Хотя, как ей припоминалось, с самого начала страх перед экспериментом не мог перевесить иного, более глубокого страха.
«И в принципе, вправе ли страх выступать движущим мотивом? — задала она себе новый вопрос, — Разумеется, в те времена я нипочем, разве что в самую откровенную минуту, не согласилась бы с тем, что страшусь. Я повторяла себе и внушала другим, что действую из чистого бескорыстия, что нет у меня иных помыслов, кроме счастья человечества. И мне верили — или, по меньшей мере, я полагала, что мне верят: подобная мотивировка и мой поступок сам по себе так ловко вязались с тем, чем я занималась всю жизнь… Меня же ценили за добрые дела, за глубокое сочувствие всем страдальцам, и напрашивался вывод, что раз я посвятила себя благотворительности в пользу людей Земли, то не остановилась и перед этим последним жертвоприношением…»
Правда, насколько она была в силах припомнить, она-то сама никогда не считала свое решение жертвенным. Однако ничуть не возражала, чтобы другие считали именно так, более того, время от времени прямо провоцировала их на такие мысли. Ибо это рисовалось столь благородным — пожертвовать собой, а ей мечталось остаться в памяти людской символом благородства и чтобы последнее ее решение венчало всю ее карьеру.
«Репутация и слава, — подумала она, — вот и все, что я ценила по-настоящему. Но, — пришлось добавить волей-неволей, — не репутация в узком кругу и не скромная слава, ибо тогда никто бы меня не заметил. А этого я снести не могла — мне хотелось, чтобы меня замечали и восхваляли. Председатель, президент, экс-президент, ответственный представитель, почетный секретарь, казначей — и так далее и тому подобное. Одна обязанность нанизывалась на другую, пока у меня не осталось ни секунды на размышления, пока каждый миг не оказался заполнен какими-нибудь делами и спешкой».
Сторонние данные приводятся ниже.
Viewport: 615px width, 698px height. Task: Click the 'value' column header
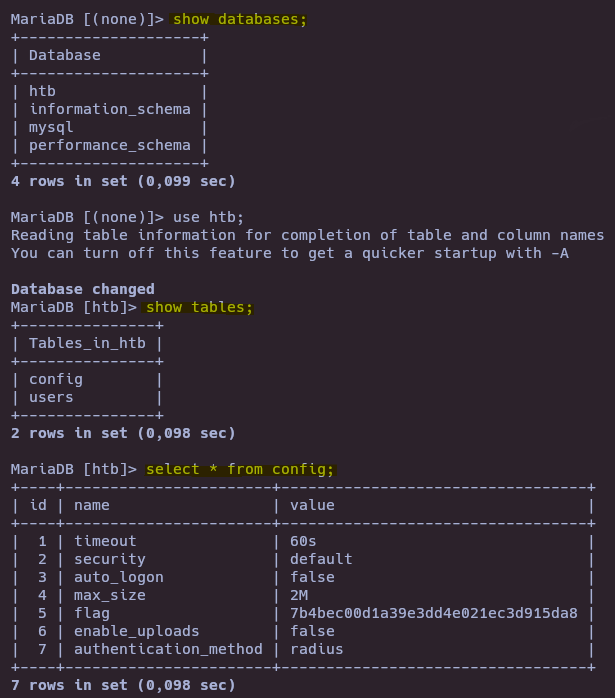pos(312,506)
«Ни секунды на размышление? — переспросила она себя. — Так не тут ли скрывалась тайная пружина всей моей лихорадочной деятельности? Даже не погоня за почестями и славой, а просто чтобы не осталось времени размышлять? Чтобы не осталось времени вспоминать о рухнувших замужествах, о сбежавших от меня мужчинах и об углубляющейся год за годом душевной пустоте…»
Теперь она осознала четко: именно поэтому она здесь. Потому, что потерпела жизненный крах, обманув не только ожидания других, но не в меньшей степени свои собственные. И в конце пути поняла: она лихорадочно ищет то, что упустила в жизни как женщина, упустила по той причине, что не догадывалась о ценности упущенного, пока не стало слишком поздно.
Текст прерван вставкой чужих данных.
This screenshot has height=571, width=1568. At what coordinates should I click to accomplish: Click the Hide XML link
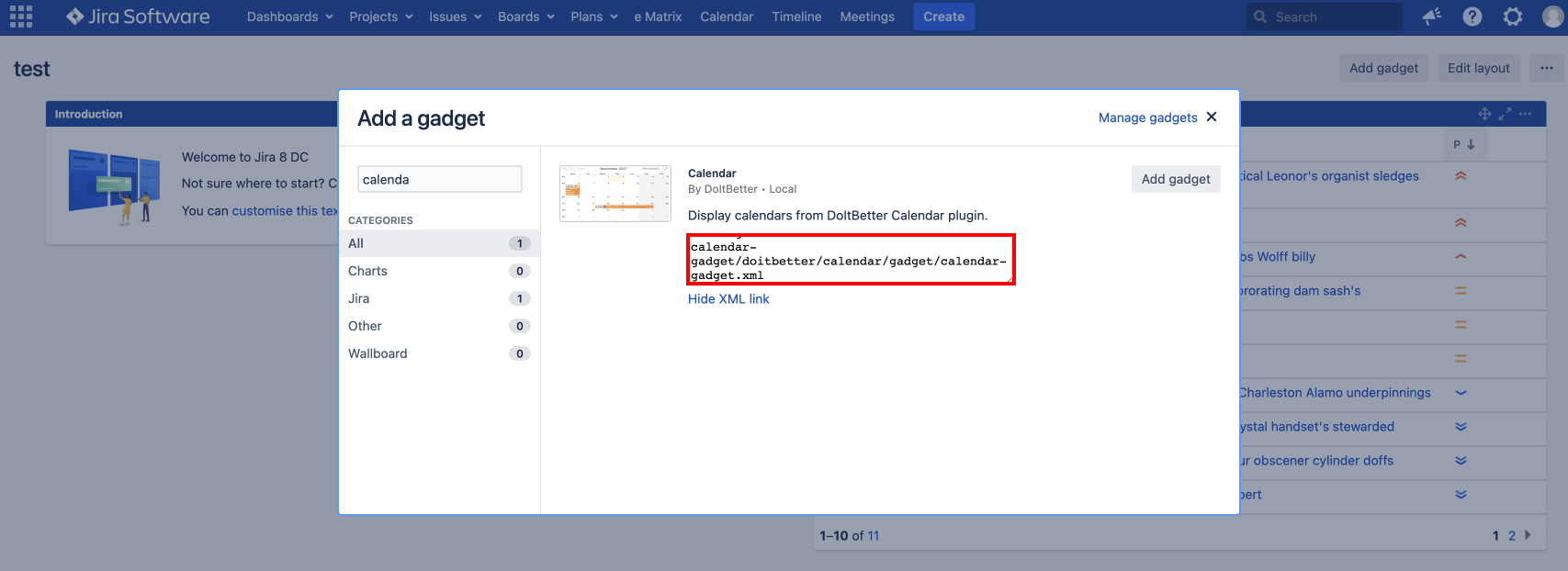pyautogui.click(x=728, y=299)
И с учетом сказанного, это она сознавала тоже, нынешнее предприятие обернулось вполне успешно, хотя в прошлом ей случалось терзаться по этому поводу серьезными сомнениями.
«А я не терзался никогда, — вмешался ученый, — У меня сомнений не возникало. Ни разу».
«Вы подслушивали, — возмутилась дама с горечью, — Вы подслушивали мои мысли! Неужели у нас нет права на личную тайну? Наши личные мысли должны быть секретными. Подслушивать — очень дурной тон…»
«Мы едины, — заявил ученый, — или нам надлежит обрести единство. Нет более трех отдельных личностей, одной женщины и двух мужчин. Есть разум, единый разум. И все же мы живем порознь. Мы существуем порознь чаще, чем вместе. В этом смысле предприятие провалилось».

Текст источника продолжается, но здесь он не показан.